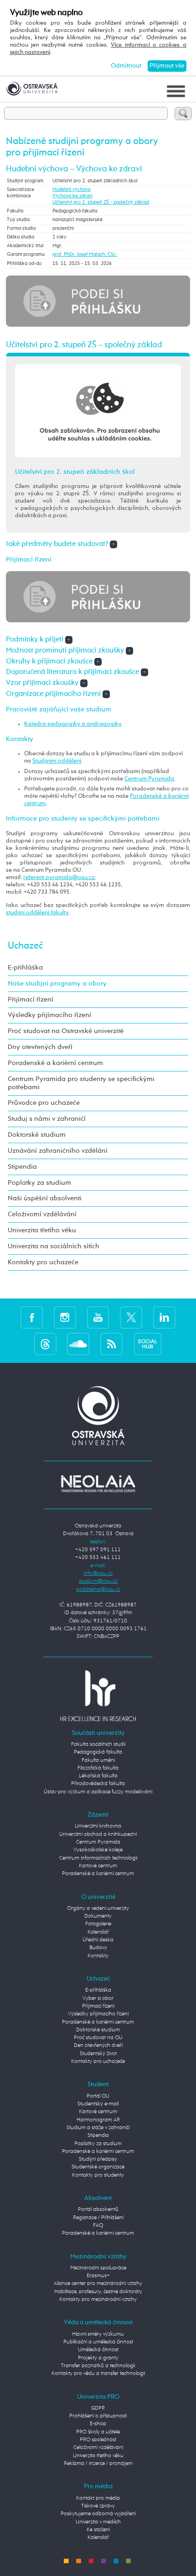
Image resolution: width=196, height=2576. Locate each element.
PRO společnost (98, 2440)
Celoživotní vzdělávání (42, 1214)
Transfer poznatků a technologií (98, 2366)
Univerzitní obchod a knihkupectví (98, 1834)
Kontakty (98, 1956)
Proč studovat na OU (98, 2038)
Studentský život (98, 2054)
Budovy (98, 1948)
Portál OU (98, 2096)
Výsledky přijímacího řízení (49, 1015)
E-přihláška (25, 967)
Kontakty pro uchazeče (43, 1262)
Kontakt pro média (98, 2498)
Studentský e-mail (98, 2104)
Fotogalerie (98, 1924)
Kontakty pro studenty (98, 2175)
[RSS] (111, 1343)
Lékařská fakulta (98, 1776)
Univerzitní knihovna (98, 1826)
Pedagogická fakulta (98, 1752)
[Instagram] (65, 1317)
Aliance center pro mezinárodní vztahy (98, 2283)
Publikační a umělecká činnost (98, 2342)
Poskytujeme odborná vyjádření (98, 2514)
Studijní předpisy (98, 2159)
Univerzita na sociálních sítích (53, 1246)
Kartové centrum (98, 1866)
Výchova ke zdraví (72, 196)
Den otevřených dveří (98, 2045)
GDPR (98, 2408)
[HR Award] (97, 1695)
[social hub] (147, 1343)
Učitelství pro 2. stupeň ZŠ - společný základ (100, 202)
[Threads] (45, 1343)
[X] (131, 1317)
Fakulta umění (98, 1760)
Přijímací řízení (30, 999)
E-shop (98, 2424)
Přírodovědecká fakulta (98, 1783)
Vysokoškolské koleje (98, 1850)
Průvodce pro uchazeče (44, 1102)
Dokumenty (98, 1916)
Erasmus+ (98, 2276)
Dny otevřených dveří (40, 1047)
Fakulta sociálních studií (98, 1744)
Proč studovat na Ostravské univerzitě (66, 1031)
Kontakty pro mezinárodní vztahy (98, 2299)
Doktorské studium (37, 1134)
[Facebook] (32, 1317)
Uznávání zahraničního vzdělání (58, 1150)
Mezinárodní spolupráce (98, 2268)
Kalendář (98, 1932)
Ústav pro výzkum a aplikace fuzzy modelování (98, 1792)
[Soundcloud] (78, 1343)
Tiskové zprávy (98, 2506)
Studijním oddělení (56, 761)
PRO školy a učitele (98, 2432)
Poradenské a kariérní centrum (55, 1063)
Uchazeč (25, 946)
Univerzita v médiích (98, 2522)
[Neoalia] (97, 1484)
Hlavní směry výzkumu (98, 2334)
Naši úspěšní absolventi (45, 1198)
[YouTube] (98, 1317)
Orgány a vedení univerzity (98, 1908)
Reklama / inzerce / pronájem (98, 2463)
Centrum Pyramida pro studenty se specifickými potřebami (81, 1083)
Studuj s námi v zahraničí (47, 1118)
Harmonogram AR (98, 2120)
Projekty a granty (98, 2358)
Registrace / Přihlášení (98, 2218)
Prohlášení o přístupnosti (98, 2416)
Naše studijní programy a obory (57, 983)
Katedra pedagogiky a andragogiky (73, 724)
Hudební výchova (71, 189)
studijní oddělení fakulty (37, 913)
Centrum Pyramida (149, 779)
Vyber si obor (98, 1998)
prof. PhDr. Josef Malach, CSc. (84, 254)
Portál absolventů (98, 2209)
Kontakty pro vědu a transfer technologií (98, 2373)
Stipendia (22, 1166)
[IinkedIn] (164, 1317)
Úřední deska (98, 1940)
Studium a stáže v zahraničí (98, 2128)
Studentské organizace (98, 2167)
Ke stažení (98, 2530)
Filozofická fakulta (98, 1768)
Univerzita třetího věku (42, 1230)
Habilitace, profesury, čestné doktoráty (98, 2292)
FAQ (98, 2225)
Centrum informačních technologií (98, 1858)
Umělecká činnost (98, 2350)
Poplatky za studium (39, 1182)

▶ _WHAT THIS TASK INVOLVES_
Output exactly the lines of the material above from the one containing "Poradenské a kariérní centrum (55, 1063)" up to and including the one containing "prof. PhDr. Josef Malach, CSc. (84, 254)".

▶ _PROBLEM SOLUTION_
Poradenské a kariérní centrum (55, 1063)
Uchazeč (25, 946)
Univerzita v médiích (98, 2522)
[Neoalia] (97, 1484)
Hlavní směry výzkumu (98, 2334)
Naši úspěšní absolventi (45, 1198)
[YouTube] (98, 1317)
Orgány a vedení univerzity (98, 1908)
Reklama / inzerce / pronájem (98, 2463)
Centrum Pyramida pro studenty se specifickými potřebami (81, 1083)
Studuj s námi v zahraničí (47, 1118)
Harmonogram AR (98, 2120)
Projekty a granty (98, 2358)
Registrace / Přihlášení (98, 2218)
Prohlášení o přístupnosti (98, 2416)
Naše studijní programy a obory (57, 983)
Katedra pedagogiky a andragogiky (73, 724)
Hudební výchova (71, 189)
studijní oddělení fakulty (37, 913)
Centrum Pyramida (149, 779)
Vyber si obor (98, 1998)
prof. PhDr. Josef Malach, CSc. (84, 254)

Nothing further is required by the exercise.